French interior minister, Manuel Valls said the Roma are imposing a burden on the French way of life. Valls expressed the duty of the Roma people who are not making an effort to integrate, to return to their country of origin due to a confrontation of cultures.
“The majority [of Roma] should be delivered back to the borders. We are not here to welcome these people,” Valls said. “I’d remind you of [former Socialist premier] Michel Rocard’s statement: ’It’s not France’s job to deal with the misery of the whole world.’” Instead, Valls proposes 80 micro projects in Romania to improve living conditions.
In a poll collected by Le Figaro, asking whether or not they favored deporting Roma without papers, 65 percent of French citizens said they supported the expulsions. While public opinion favors the continued repatriation of Romas, the landscape of the situation will soon change in January 2014. According to EU law, countries that have been a part of the EU for more than seven years are no longer subject to work and border restrictions. At the start of the new year, Romania and Bulgaria will have completed its time commitment, removing any remaining restrictions and making it much easier for Romas to remain in western european countries such as France and Italy.
Olivier Bailly, European Commission spokesman, said that the right for EU citizens to move freely within EU borders must be equally respected for Roma as it is for every citizen. “Free movement as freedom to reside in another country are fundamental rights. If these principles enshrined in the treaties are not met, then the commission will use all means at its disposal to sanction such violations.”
The European Court of Human Rights ruled on October 17, 2013 that France had violated the European Conference on Human Rights. The court stated that the French authorities violated Article 8, which protects the right to respect family life, through the disproportionate expulsion of Romas dating as far back as 2003. “Unfortunately, it is all too common for the French authorities – and courts – to force Roma out of their homes without considering whether it is justified to do so,” said Dezideriu Gergely, ERRC Executive Director.
A political issue for political gains
The Roma people have long been the toy of political elections.
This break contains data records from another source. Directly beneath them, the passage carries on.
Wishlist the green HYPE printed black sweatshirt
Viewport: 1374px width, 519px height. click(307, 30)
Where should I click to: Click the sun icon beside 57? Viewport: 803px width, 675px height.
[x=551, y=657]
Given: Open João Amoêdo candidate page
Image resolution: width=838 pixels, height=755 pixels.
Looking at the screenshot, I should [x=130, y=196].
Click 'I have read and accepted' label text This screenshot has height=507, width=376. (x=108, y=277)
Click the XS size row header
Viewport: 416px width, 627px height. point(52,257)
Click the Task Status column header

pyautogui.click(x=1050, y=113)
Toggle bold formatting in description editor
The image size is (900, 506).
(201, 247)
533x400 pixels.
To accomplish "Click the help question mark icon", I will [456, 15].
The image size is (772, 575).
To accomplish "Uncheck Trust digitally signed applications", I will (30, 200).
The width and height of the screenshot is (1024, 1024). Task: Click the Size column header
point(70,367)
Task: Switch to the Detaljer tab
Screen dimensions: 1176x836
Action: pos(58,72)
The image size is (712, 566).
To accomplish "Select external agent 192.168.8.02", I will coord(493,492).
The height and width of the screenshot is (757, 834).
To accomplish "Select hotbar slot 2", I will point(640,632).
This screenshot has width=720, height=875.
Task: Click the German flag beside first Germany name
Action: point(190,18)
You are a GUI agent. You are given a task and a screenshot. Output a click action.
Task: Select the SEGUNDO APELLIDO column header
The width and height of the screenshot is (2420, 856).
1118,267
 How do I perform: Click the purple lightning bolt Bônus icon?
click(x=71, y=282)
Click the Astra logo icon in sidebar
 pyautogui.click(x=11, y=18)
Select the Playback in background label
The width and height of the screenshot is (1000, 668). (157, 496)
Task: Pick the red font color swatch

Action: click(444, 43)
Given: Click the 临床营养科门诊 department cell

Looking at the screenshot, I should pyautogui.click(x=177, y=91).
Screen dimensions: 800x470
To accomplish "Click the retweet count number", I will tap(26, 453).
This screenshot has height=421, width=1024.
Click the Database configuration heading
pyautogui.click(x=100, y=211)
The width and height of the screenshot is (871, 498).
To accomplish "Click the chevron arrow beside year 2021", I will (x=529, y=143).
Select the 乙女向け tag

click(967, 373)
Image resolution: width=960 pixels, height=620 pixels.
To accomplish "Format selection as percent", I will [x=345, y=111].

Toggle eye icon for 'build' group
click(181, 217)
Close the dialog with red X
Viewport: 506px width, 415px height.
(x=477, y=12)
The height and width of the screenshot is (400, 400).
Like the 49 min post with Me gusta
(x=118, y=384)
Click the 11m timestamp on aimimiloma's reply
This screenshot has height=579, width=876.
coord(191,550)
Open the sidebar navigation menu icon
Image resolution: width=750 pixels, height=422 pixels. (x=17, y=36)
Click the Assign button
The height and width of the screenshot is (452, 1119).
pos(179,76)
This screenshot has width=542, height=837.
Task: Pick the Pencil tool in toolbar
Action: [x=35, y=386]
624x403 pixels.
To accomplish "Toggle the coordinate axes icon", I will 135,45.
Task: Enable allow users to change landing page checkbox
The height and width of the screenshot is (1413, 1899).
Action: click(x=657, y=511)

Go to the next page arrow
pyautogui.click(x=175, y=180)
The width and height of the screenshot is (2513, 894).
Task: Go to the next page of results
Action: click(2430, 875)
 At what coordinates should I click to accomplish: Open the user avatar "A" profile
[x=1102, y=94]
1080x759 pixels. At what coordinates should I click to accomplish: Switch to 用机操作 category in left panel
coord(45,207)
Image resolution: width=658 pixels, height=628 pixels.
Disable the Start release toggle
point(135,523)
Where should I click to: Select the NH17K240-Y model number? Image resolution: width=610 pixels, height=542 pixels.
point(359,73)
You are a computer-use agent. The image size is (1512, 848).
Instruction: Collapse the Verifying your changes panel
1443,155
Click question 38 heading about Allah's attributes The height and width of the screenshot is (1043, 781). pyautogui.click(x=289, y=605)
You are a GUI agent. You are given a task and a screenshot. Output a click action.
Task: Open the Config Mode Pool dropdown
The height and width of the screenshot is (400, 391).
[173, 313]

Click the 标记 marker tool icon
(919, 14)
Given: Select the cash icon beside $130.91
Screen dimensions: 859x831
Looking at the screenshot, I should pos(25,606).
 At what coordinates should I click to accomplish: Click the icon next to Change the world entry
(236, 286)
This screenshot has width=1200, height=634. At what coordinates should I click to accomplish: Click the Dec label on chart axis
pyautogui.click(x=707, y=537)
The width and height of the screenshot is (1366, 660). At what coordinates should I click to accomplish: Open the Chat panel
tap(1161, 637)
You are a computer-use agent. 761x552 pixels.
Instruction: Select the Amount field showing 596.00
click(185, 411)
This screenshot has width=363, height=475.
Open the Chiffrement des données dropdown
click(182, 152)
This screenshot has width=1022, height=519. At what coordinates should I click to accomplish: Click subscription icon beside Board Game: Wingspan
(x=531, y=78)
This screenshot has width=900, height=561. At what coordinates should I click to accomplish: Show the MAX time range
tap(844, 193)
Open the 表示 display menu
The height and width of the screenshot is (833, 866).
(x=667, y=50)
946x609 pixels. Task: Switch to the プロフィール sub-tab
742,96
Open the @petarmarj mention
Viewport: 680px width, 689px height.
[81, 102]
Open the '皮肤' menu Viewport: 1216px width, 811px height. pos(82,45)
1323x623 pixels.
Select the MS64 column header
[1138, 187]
In March of 2012, during his presidency campaign, François Hollande wrote a letter to Romeurope, an organization for human rights of the Roma people, which stated that chasing people from a place without a solution was intolerable.
“The policy of the Nicolas Sarkozy government is responsible for the intolerable uncertainty, in which we find these families and make into a population,” Hollande said. “[It is] the ideal scapegoat to justify increasingly repressive policies,” he wrote.
However, the Hollande administration has continued to carry out Sarkozy’s plan on the expulsion of Romas and gone further, sending back more people than ever before.The New York Times reported earlier this year that while the Sarkozy government previously provided airfare home as well as 300 euros for every adult and 100 euros for every child who participated in voluntary repatriation, the Hollande government cut the program to 50 euros per adult and 30 per child.
With the issue arising once again, and only six months before municipal elections, right-wing and populist parties such as the Front National are gaining popularity by describing the issue as a threat to French citizens.While many such as Marine Le Pen, leader of the Front National party, represent strong opposition to any immigration to France, increased attention from high profile cases such as Debrani’s may spur broader european action to stabilize the Roma people geographically within Europe and work towards better methods of integration.